Taiwan Semiconductor Manufacturing Co., Ltd. (NYSE:TSMCTaiwan Semiconductor (TSMC), the world’s largest semiconductor manufacturer, announced very strong second-quarter results and is clearly benefiting greatly from the spread of artificial intelligence. Furthermore, the company has several strong positive factors, so Taiwan Semiconductor stock is not overvalued. However, investors should be aware that this stock has more geopolitical risk than any other popular stock in the U.S. stock market.
Taking the latter into account, I rate the stock a buy for risk-tolerant value investors looking for exposure to a major semiconductor manufacturer, but I would not recommend investors hold Taiwan Semiconductor shares for more than 1% to 2% of their overall portfolio.

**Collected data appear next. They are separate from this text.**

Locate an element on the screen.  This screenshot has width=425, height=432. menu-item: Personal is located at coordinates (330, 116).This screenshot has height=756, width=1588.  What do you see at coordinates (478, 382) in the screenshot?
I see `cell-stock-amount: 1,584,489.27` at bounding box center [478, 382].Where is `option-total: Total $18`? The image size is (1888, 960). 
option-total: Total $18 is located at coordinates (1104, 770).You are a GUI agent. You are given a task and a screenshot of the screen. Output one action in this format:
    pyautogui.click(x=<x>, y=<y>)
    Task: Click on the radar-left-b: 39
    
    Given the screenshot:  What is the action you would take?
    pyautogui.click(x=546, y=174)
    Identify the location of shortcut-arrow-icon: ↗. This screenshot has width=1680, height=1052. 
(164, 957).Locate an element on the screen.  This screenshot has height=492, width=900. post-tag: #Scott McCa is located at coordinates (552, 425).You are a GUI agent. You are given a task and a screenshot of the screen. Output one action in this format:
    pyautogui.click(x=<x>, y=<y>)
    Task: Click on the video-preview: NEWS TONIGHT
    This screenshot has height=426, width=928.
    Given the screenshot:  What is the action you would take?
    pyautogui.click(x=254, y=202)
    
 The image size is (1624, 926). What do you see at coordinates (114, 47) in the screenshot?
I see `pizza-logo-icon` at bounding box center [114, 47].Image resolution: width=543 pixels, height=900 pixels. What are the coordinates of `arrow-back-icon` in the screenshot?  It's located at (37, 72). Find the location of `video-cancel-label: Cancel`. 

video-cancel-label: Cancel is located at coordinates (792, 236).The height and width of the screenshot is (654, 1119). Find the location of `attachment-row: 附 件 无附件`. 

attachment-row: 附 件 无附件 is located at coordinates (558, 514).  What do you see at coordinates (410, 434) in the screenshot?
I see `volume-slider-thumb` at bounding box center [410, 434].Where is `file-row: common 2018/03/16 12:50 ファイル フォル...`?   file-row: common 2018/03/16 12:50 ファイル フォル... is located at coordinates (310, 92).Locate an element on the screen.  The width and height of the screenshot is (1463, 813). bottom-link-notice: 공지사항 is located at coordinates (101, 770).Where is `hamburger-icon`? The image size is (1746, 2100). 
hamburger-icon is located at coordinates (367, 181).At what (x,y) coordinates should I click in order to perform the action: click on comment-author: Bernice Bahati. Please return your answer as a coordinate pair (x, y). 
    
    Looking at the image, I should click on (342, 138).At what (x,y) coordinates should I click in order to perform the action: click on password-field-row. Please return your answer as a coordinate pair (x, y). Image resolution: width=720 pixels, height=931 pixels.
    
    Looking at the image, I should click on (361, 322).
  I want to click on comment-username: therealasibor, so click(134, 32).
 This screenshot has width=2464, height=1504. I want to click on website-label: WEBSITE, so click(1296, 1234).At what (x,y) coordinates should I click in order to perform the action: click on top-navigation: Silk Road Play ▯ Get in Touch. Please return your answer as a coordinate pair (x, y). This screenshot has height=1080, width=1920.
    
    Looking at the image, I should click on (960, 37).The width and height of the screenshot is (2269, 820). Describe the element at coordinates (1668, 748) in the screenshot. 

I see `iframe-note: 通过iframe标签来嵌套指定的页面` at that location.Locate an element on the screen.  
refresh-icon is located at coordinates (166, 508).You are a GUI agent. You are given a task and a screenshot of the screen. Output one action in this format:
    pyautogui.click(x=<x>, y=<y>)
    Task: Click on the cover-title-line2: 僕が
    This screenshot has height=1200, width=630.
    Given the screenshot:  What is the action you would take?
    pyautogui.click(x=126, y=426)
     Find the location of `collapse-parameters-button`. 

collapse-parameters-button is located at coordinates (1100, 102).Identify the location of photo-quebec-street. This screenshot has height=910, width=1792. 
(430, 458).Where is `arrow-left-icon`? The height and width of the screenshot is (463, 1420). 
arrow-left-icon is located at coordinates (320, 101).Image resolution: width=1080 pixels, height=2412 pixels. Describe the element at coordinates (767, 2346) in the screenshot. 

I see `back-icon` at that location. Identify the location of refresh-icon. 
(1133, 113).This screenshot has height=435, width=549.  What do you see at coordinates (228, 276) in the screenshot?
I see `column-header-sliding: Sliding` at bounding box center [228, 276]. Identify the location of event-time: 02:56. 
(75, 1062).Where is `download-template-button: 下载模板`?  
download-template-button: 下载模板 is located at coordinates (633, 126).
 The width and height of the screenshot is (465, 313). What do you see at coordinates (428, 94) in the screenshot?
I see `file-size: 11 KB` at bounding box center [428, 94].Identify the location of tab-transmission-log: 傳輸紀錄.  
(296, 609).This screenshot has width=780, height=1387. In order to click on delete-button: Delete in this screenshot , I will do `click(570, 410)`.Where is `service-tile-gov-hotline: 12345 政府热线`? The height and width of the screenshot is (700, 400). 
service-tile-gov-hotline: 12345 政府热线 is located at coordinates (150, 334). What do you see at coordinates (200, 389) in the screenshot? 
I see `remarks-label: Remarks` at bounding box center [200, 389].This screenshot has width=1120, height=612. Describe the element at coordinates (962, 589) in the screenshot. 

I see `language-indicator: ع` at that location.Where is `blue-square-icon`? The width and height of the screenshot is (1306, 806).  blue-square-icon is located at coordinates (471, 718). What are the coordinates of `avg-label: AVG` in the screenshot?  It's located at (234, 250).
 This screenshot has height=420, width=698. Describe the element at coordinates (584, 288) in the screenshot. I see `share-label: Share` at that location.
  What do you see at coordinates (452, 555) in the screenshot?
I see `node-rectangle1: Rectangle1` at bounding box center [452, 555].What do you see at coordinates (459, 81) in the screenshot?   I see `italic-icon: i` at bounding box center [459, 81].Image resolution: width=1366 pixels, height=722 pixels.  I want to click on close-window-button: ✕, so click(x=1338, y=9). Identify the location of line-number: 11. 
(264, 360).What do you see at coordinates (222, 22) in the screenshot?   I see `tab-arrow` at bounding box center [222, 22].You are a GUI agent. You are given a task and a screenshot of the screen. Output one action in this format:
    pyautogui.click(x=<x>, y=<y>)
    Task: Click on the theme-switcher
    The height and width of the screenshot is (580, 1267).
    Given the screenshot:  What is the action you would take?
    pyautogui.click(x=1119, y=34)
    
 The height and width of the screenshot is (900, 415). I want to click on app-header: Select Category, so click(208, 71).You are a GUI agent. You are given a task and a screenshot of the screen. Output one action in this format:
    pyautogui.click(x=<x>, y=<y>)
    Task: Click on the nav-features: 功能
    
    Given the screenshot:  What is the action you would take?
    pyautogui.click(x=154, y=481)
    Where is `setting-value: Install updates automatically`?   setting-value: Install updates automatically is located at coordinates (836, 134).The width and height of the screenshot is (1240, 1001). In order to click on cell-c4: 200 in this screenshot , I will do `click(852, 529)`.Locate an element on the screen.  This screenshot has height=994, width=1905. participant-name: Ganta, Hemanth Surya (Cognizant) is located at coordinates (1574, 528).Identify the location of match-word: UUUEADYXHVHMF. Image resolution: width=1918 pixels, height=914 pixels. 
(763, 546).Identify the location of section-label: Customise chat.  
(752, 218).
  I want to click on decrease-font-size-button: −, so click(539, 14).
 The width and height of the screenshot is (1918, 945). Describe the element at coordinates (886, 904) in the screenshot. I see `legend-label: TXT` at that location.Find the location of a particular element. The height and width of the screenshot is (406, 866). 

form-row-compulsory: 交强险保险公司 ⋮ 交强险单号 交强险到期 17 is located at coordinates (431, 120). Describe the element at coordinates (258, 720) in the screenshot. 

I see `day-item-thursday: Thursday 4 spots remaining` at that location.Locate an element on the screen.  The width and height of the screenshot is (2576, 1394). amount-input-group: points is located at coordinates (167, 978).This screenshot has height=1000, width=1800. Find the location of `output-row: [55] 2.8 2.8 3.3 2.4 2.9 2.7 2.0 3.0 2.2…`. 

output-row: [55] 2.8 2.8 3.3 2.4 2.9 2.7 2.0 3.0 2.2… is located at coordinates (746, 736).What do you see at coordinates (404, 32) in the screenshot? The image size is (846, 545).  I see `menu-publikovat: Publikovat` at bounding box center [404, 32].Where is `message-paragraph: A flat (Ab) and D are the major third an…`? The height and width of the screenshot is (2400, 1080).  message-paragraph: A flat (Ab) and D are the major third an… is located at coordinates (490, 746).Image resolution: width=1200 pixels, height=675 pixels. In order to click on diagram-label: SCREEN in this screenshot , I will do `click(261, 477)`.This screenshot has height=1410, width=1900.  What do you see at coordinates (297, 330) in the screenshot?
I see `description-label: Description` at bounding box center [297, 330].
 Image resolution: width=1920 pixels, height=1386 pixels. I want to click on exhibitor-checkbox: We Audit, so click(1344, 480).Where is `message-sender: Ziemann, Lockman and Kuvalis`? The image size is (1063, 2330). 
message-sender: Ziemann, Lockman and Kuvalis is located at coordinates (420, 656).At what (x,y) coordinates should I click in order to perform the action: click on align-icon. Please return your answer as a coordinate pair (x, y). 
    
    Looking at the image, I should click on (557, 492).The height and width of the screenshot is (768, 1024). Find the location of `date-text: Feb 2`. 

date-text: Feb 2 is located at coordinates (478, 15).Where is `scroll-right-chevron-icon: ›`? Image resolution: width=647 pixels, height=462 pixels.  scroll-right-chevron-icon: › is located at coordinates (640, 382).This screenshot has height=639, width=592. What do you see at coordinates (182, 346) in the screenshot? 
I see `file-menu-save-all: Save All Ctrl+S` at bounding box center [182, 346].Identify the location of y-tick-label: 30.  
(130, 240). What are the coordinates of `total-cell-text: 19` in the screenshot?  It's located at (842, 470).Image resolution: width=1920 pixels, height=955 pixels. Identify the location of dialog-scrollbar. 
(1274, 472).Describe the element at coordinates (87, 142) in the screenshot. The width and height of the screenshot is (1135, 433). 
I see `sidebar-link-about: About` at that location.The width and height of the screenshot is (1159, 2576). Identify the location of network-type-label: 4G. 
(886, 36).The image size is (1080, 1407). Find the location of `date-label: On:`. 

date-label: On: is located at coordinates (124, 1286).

Strong second quarter results and modest valuation
Last quarter, Taiwan Semiconductor saw very impressive revenue growth of $20.8 billion, up 33% year over year, and earnings per share jumped to $1.48 from $1.14 in the second quarter of 2023. The chipmaker also raised its 2024 sales growth outlook to over 25% from a previous range of 20-25%.
“Over the past three months, compared to three months ago, we have seen increased demand from our customers for AI and high-end smartphone-related needs,” CEO CC Wei said during the company’s second-quarter earnings call.
Additionally, revenue from the company’s high-performance computing division, which makes the AI chips used in data centers, grew an astounding 28% in the second quarter compared to the first.
In terms of valuation, TSM stock trades at just 14.7 times enterprise value to EBITDA, and 24 times forward earnings — both fairly low numbers considering the chipmaker’s rapid growth.
Multiple powerful positive catalysts
Of course, Taiwan Semiconductor is well positioned to benefit from the growing use of AI chips. Nvidia (NASDAQ:NVDA) AI chips in particular add another dimension: Historically, Nvidia has outsourced chip manufacturing to Taiwan Semiconductor Corp. Analysts on average expect Nvidia’s sales to rise 98% this year and another 36% in 2025.
Additionally, Microsoft (NASDAQ:MSFT), Amazon (NASDAQ:Amazon) and Alphabet (NASDAQ:Google, Google) starts designing most of its AI chips in-house, it will likely follow Nvidia’s lead and have Taiwan Semiconductor manufacture the majority of its chips.
Additionally, Apple (NASDAQ:AAPLIf Apple buys a lot of Taiwan Semiconductor’s chips, the Taiwanese company will benefit greatly from increased demand for iPhones after Apple adds AI capabilities to the device. Moreover, iPhones with AI tools will likely require significantly more advanced chips than previous iPhones.
Finally, Taiwan Semiconductor noted that demand for chips is increasing due to the popularity of “connected devices, smart cars, virtual reality/augmented reality, and intelligent manufacturing.”
Major geopolitical risks
China considers Taiwan, where most of Taiwan Semiconductor’s factories are located, to be part of China. Furthermore, China has recently engaged in a number of hostile acts against Taiwan, including a “mock blockade” and a “mock amphibious attack” on Taiwan, as well as missile tests by Beijing.
Meanwhile, Chinese President Xi Jinping has in the past signaled an interest in invading Taiwan, and China has recently sought to strengthen its control over the South China Sea to counter U.S. defence of Taiwan in the event of a Chinese invasion.
If former President Donald Trump is re-elected in November, I would not be too surprised if China takes some fairly aggressive action before he takes office in January. Trump is known for being tough on China. He is seen in Beijing as more likely to push back against any moves than the Biden administration would. Of course, any aggressive action by China against Taiwan could cause a significant drop in Taiwan Semiconductor’s stock price.
As of the publication date of this article, Larry Ramer held a long position in AMZN. Opinions expressed in this article are those of the author and follow InvestorPlace.com’s publishing guidelines.
On the date of publication, the editor in charge did not hold (either directly or indirectly) any positions in the securities mentioned in this article.